The governor had lamented thus: “We went through with the amnesty programme because we wanted peace to reign in the state, and we did all that within our limited resources to see the initiative succeeded, but peace has continued to elude the state.”
Therefore, the President’s threat, no matter how serious it sounds, would appear empty in the absence of a commensurate force to deal with the blood thirsty bandits.
Indeed, it speaks of uncommon audacity that that bandits have dared the President in his home state, Katsina, and literarily kicking his arse by kidnapping someone with whom he had family ties.
Brute force is probably the immediate and only language that brigands understand. Many would love to see a sustained battle and an end to the terror unleashed on innocent Nigerians.
Believing that bandits would quake and run at the emptiness of a Buhari verbal threat will amount to surrendering the nation’s sovereignty to vandals. This certainly cannot be the President’s desire.
Two other talking points
Speaking of a rape epidemic
The President, last week, lent his voice to the rape saga that has gripped the nation by ordering the immediate investigation of the depressing case of Uwaila Omozuwa, the 100-level student of the University of Benin.

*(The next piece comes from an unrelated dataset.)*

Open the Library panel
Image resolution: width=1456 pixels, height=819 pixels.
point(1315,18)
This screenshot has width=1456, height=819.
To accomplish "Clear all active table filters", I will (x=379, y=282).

Speaking through his verified Twitter handle, @MBuhari said: “I would like to offer my deepest condolences to the family and friends of Uwaila Omozuwa. I expect the Nigeria Police Force to speedily and diligently investigate this case and ensure that all the culprits responsible for this barbaric act are brought to justice.”
The President’s concerns are genuine, and this is supported by some scary data.

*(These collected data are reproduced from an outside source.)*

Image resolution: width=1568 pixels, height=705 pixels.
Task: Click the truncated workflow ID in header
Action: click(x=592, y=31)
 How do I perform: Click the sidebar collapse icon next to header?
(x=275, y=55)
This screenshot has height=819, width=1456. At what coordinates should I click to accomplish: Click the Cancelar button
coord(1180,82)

A Coalition of Civil Society Groups had disclosed that between January and June 2020, over 80 women and girls, between two and 80 years had been reportedly raped.
The development has prompted the House of Representatives to express readiness to ensure the domestication of the Violence Against Persons (Prohibition) Act and the Child Rights Act.
Nonetheless, President Buhari’s call for immediate investigation of the rape and murder of Omozuwa is in order. The ball is now in the court of the Inspector-General of Police to match the President’s words with action.
Acting on Buhari’s directives, Nigerians are eager to see what the Police would make of Omozuwa’s case, and, indeed, many other related cases. It is hoped that they would not drop the ball
As telecoms becomes beautiful bride
In his resolve to provide security for critical infrastructure, the President last week, approved the request of the Minister of Communications and Digital Economy, Dr. Isa Pantami, to provide security for telecommunications infrastructure across the federation.
The minister had championed the cause to recognize telecommunications infrastructure as Critical National Infrastructure (CNI).
Speaking of the success, Pantami’s spokesperson, Uwa Suleiman, said, “The Minister is delighted to inform stakeholders in the telecommunications industry that, President Buhari has approved and also directed that necessary physical protective measures to be taken to safeguard telecommunications infrastructure deployed across the country.”
The challenges before the Nigerian state are, no doubt, enormous. Indeed, no nation can pride itself as being overwhelmingly self-sufficient in all its needs and wants.
The President, therefore, gets a thumb’s up for his action even as Nigerians yearn for a more responsive and responsible leadership.
Just like telecoms, the oil industry has been greatly mired by insecurity, making the country’s products one of the most expensive to produce in the world.
There’s no gain saying the fact that the country remains a huge den for vandals intent on sabotaging its vast economic resources.
President Buhari must do well to consider enacting a tech-driven security architecture, powered by a reliable database, that would ensure a nation-wide response at the shortest notice.
An arrangement that profiles some sectors as more strategic can only breed discontent and weaken efforts at building a national consensus on the country’s rising security challenges.